Power of the Mind Improves Surgical Outcomes
Worrisome statistics about risks of complications during and after surgery continue to rise. So it was very good news when a recent study from Mount Sinai School of Medicine in New York City found that surgery patients who received hypnosis an hour before their operation realized many benefits — for instance, they required less anesthesia, spent less time in the OR and suffered less pain in recovery.
The study randomized 200 women facing lumpectomy or biopsy surgery for breast cancer. Each woman met with a psychologist for 15 minutes within the hour of surgery — half received non-directed empathetic listening, while the other half received hypnosis with relaxation techniques and suggestions for visual imagery. Under hypnosis the women were given suggestions that they would have less pain, nausea and fatigue. The anesthesiologists monitored patient needs and responses without knowing which women had been hypnotized. The results were telling.
Hypnosis patients required lower amounts of anesthesia drugs during the procedure and they spent nearly 11 fewer minutes in the OR (saving the OR $772.71 on average per patient). Post-surgery the women reported less intense pain, nausea, fatigue, discomfort and emotional upset. That is an impressive list of benefits, and it prompted me to call the study author, Guy H. Montgomery, PhD, of the department of oncological studies at Mount Sinai.
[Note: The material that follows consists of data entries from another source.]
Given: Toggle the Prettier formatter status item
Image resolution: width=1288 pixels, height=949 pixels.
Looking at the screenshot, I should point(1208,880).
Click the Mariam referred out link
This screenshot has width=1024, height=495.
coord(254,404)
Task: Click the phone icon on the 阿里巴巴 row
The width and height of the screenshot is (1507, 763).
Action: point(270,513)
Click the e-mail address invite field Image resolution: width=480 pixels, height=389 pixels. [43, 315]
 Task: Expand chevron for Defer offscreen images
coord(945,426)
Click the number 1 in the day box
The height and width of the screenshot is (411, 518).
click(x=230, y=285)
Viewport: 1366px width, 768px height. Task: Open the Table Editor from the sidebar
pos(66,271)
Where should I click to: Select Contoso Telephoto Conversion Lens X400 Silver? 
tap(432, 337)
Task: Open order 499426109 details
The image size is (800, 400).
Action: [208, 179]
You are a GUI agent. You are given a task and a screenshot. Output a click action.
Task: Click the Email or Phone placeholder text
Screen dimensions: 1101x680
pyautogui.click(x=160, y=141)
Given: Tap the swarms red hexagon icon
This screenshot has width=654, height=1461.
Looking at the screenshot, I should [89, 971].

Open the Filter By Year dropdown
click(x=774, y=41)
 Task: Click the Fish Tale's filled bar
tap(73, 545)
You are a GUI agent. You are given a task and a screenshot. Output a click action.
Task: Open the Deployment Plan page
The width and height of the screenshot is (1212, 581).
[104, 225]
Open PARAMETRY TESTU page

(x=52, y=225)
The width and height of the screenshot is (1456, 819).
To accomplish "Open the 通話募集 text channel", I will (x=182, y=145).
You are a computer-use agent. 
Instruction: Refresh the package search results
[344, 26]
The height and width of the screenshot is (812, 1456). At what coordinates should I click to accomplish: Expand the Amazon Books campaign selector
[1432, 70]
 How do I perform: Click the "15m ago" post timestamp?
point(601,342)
Dr. Montgomery says that the connection between anxiety and pain is well documented — when people are less anxious they report having less pain. He adds that the expectations people carry into surgery are also important in how they respond — with the expectation that the experience would be tolerable, as was suggested to the women by hypnosis, the better the outcome. He and his team are now investigating the effect of pre-surgery hypnosis on lengthier surgeries, in this case mastectomy with reconstruction. Thus far results are promising, he says. Nurse anesthesiologists are also being trained to do hypnosis, to see how well that may work. He reports that OR staffers are supportive, saying that pre-surgery hypnosis patients are calmer and easier to prepare for surgery, including the induction of anesthesia.
Dr. Montgomery is hopeful that hypnosis may soon be used regularly as a simple but important tool among the high technology of the operating arena.